What does this pre-packaged procedure involve? Will it allow for a cramdown of the loan balance to the present value of a home?  Will it allow debtors to re-write mortgage loans to cure defaults outside of chapter 13 plan? Will a debtor be allowed to cramdown the interest rate to current levels?

Will homeowners receive a windfall by modifying loans to cramdown mortgage balances and interest rates during periods of declining home values, and then keep all the new equity acquired when property values rise again in good times?

Banks will vigorously oppose this reform, and that will cause a potential log-jamming of reform legislation thus  risking no reform is passed at all.

Modification Limits?  How many times may a homeowner force the bank to modify the loan?

#15 Zombie Mortgages

Warren proposes to force banks to complete a foreclosure if the debtor surrenders the home.  How is this constitutionally valid? By what right may Congress force a bank to take an affirmative act to acquire property they do not want?

Perhaps it would be better to allow debtors to exercise existing bankruptcy powers to conduct an auction of unwanted property via a motion to sell free and clear of liens.

#16 Auto Loans: Repeal 910 Day Rule

The plan repeals the 2005 amendment that prohibits the cramdown of auto loans acquired within 910 days of filing bankruptcy to the value of the vehicle.  Will this change be limited to chapter 13 cases?  May a debtor cramdown a loan to the asset value in chapter 7?

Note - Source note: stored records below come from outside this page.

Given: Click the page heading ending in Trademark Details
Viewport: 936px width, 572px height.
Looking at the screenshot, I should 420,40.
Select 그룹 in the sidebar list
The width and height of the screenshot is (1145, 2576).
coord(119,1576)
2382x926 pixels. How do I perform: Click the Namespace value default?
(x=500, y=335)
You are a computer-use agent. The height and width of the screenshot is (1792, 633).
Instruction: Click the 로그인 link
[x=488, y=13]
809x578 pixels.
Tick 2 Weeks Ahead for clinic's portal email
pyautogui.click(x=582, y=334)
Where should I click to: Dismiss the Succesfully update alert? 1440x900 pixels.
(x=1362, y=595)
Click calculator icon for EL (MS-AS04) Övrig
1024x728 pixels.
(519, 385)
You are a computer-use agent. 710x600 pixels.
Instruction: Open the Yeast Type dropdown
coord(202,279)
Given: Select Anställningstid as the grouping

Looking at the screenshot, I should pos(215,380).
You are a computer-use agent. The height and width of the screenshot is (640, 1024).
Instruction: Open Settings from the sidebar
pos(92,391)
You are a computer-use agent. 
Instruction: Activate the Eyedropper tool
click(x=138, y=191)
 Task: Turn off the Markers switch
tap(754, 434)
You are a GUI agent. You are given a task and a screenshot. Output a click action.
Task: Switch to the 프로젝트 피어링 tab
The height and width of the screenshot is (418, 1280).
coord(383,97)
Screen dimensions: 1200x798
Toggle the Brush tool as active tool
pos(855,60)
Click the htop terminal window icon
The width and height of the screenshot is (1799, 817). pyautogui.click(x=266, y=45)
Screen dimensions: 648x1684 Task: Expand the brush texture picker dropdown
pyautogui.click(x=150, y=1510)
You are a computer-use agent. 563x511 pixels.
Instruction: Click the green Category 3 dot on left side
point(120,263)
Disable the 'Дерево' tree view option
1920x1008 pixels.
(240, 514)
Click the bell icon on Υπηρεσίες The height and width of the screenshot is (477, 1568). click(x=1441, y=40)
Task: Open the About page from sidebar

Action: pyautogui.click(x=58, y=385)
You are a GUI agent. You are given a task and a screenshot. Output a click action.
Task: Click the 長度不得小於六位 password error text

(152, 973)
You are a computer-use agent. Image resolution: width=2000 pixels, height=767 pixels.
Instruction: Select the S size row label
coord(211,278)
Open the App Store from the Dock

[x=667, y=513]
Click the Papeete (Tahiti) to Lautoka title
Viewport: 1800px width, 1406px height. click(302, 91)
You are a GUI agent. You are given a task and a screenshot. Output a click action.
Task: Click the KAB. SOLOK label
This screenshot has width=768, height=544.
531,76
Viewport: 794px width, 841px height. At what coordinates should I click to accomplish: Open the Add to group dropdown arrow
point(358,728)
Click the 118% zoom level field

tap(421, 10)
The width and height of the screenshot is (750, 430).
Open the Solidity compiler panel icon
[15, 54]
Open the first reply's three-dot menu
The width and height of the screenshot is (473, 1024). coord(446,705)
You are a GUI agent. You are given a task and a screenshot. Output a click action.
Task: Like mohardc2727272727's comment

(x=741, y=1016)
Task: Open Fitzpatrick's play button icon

#17 Local Government Fines

Warren proposes to allow the discharge of local government fines, except for fines related to death, personal injury or other egregious behavior.

What about landlord code violations? Speeding tickets?

#18 Civil Rights Debts

No discharge for violations of civil rights such as, for example, police brutality. However, these debts are already not dischargeable under Bankruptcy Code 523 for intentional bad acts.

#19 Improved Data Collection

Warren would invites bankruptcy filers to provide statistical information on racial identification, gender, and age.  Why not make this mandatory? What if they “identify” as a Martian? Perhaps we should just go with whatever their state driver’s license says?

#20 Lump-sum Personal Property Exemption

Warren’s plan provides for a standard federal personal property exemption that is adjusted by the number of dependents in the household. A single federal personal property exemption would greatly simplify the process and give rise to more national bankruptcy law firms since state exemption law complexity would be eliminated.

Does this preempt all state exemption laws? What about exemptions for personal injuries and other rights to compensation that are difficult to measure? Will all of these numerous state exemption laws be replaced by a single dollar federal exemption?

#21 Millionaire’s Loophole Closed

Warren would eliminate protect for self-settled trusts. She also seems to say that Spendthrift trusts would become property of bankruptcy estate.  Um, . . how?  State law governs what is property of the estate, and state laws say property in spendthrift trusts are not property of the debtor.

#22 Exemptions forfeited if debtors lie on bankruptcy schedules.

#23 Fraudulent transfer law strengthened.

Property transfers by deadbeat parents to trusts to avoid paid support would be reversed. The statute of limitations to reverse fraudulent transfers would be extended.  And, Warren would make it a federal crime to engage in or aid and abet or receive an actual fraudulent transfer.

Transferring property while insolvent becomes a crime? To receive a transfer becomes a crime? This is very dark.

#24 Disallow Bankruptcy Claims of Creditors that Violate Consumer Laws

Creditors would be barred from filing claims for expired debts. The FDCPA law would be amended to ban collection on expired debts.